Reproduce, unchanged, the lines between the one holding "Open the silver car crash photo" and the last line of the records, including both ends, but no pictures.

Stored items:
BEGIN
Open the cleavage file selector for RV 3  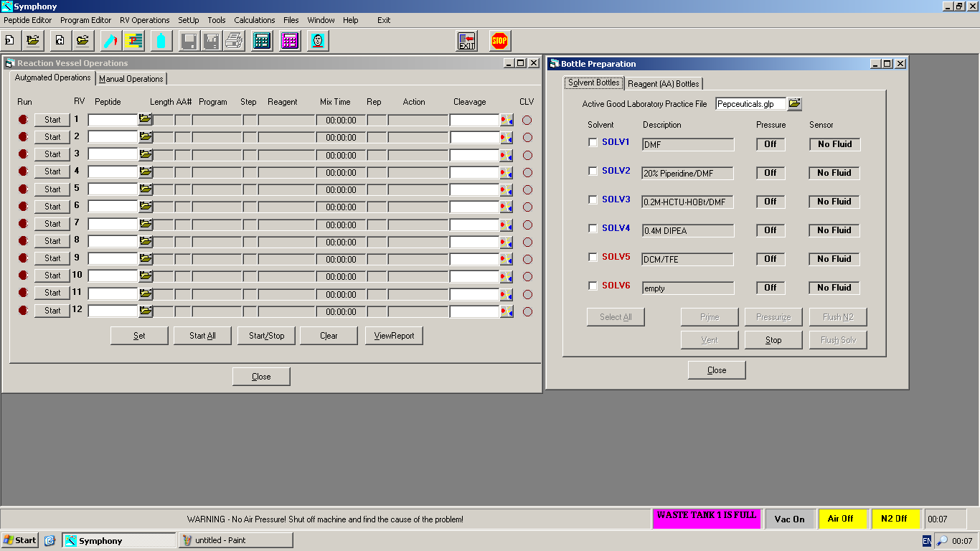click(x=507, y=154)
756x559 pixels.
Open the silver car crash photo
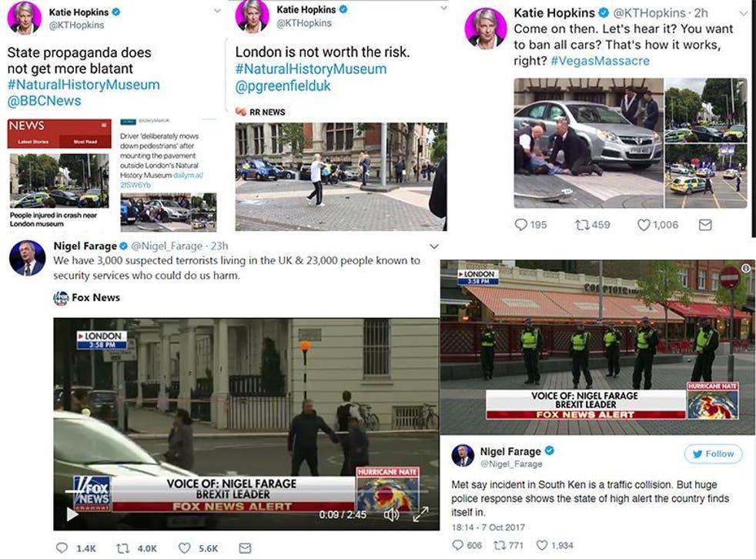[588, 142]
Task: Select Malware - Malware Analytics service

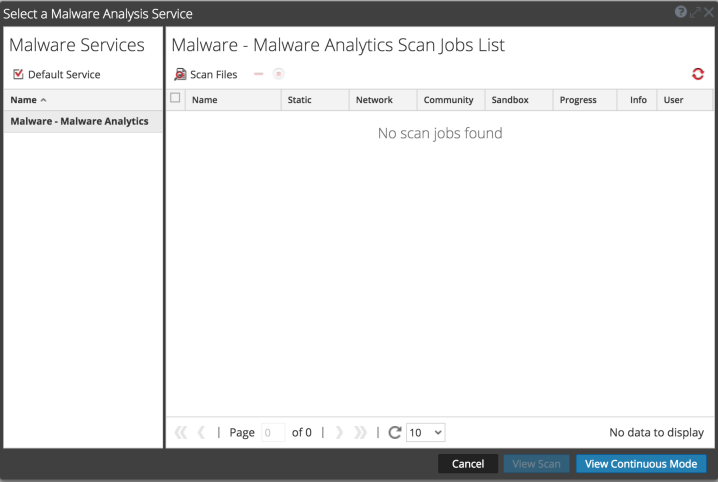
END
YOUR SOLUTION:
Open the silver car crash photo
[588, 142]
Task: Select Malware - Malware Analytics service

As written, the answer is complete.